I have been reading in "Baseball Between the Numbers."  The last chapter talked about how Mike Redmond has had great success when facing Tom Glaving over his career.  Hitting, I think .429 over a span of 48 at bats.  But Baseball Prospectus kind of shrugs it off saying that if over the course of an entire career, with Redmond facing Glavine, then he would only hit around .275 which is higher than what the rest of the league has hit.  The sample is taken over the course of years too.  It isn’t 48 straight at bats.  It is realistic to say that Redmond faced Glavine through good and bad.  During slumps and hot streaks.  If it was how Redmond did the first 48 at bats of a season.  Then yes, I would be very suspect. 

     But what if they are wrong.  What if Redmond just owns Glavine?  I mean I played baseball and there are certain pitchers that I just saw better.  That I had more success hitting.  One lefty in particular, in what was a small sample also. 

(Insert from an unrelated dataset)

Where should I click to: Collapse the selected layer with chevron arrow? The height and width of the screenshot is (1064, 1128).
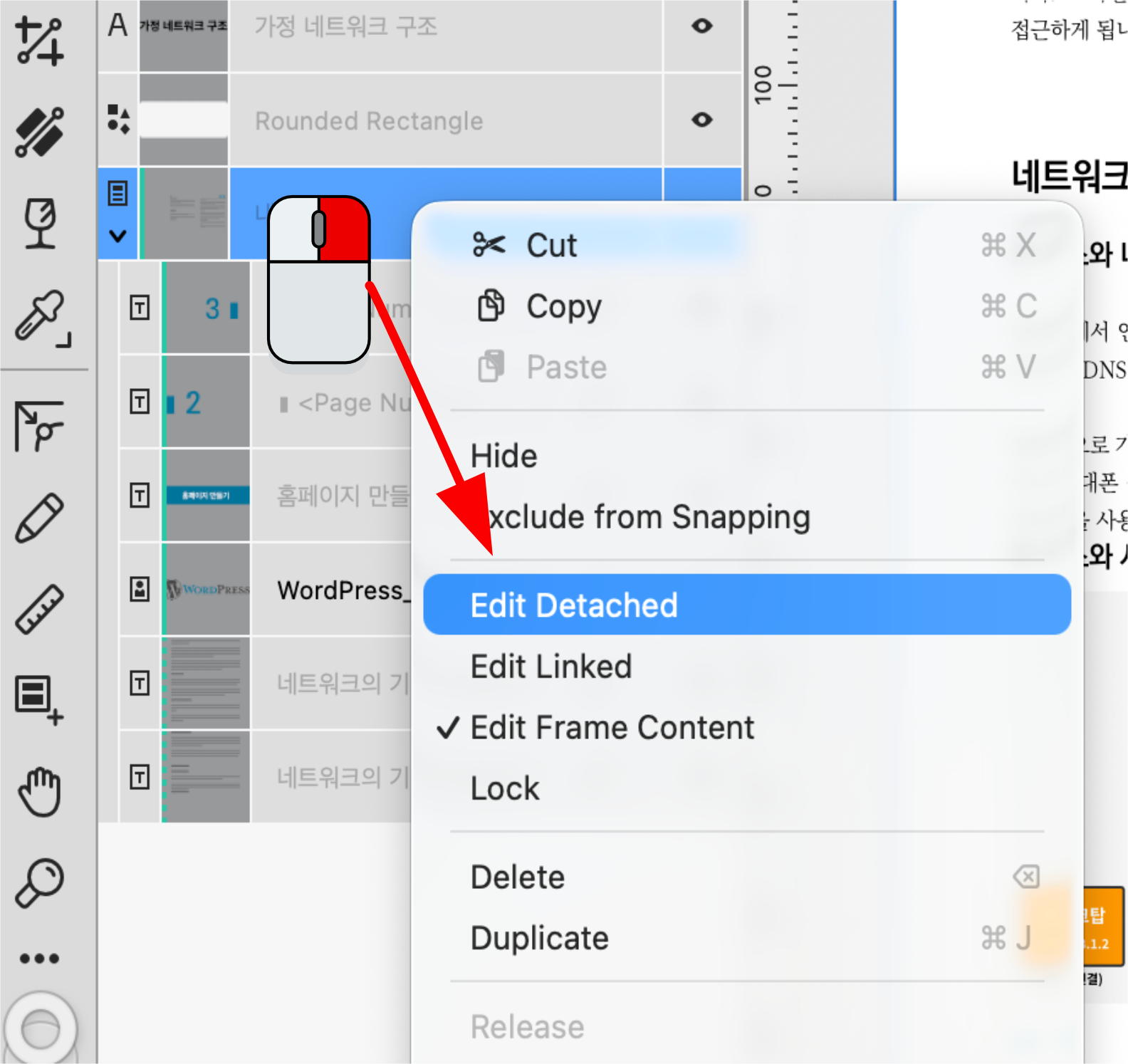point(118,236)
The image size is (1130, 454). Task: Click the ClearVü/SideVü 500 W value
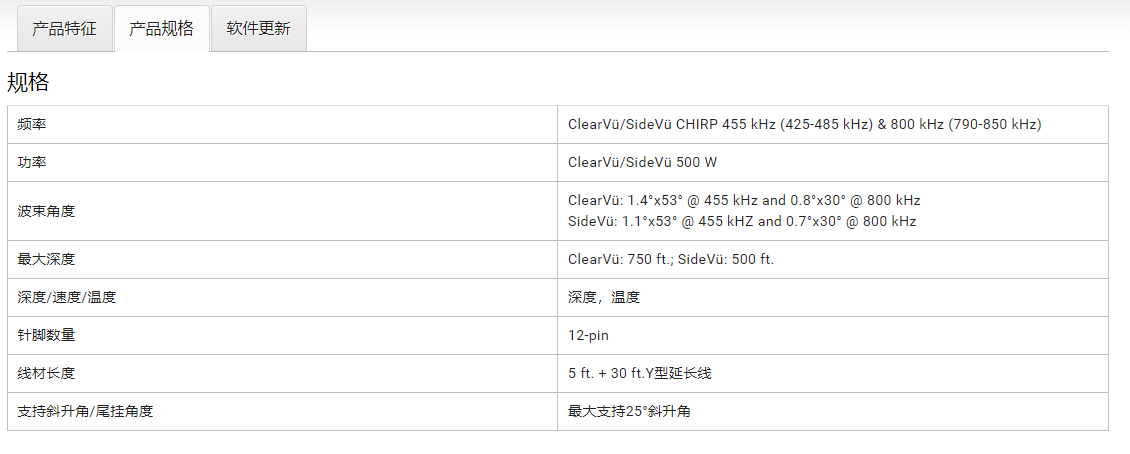tap(642, 162)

     So while I believe it is unlikely that Redmond would hit .429 over his career against Glavine?  Yes, very, very unlikely.  But is it to far fetched to say that he could hit .300?  We are not sure.  Sometimes statisitics override actuality, or maybe I should say predictions based on statisitics.  But I really enjoy the majority of this book and recommend it to all of you.  Of course people who dislike statisitics may enjoy it less, but it may open their eyes a little too.


  1. Steve


    Well if .275 is higher than the rest of what the league would hit, then they are accounting for the fact that he handles Glavine better than most. Keep in mind that after just 48 bats (10-12 games), a player’s average can still fluctuate quite a bit from at-bat to at-bat.


  2. joseph

    Yes, and it isn’t that I disagree with it. It is just that I believe in the “possibility” of a hitter simply having a pitchers number.

  3. Steve

    It does seem that way. Look at how Varitek handles Mariano Rivera. Or Alex Cora against Daniel Cabrera (9-for-16, .563).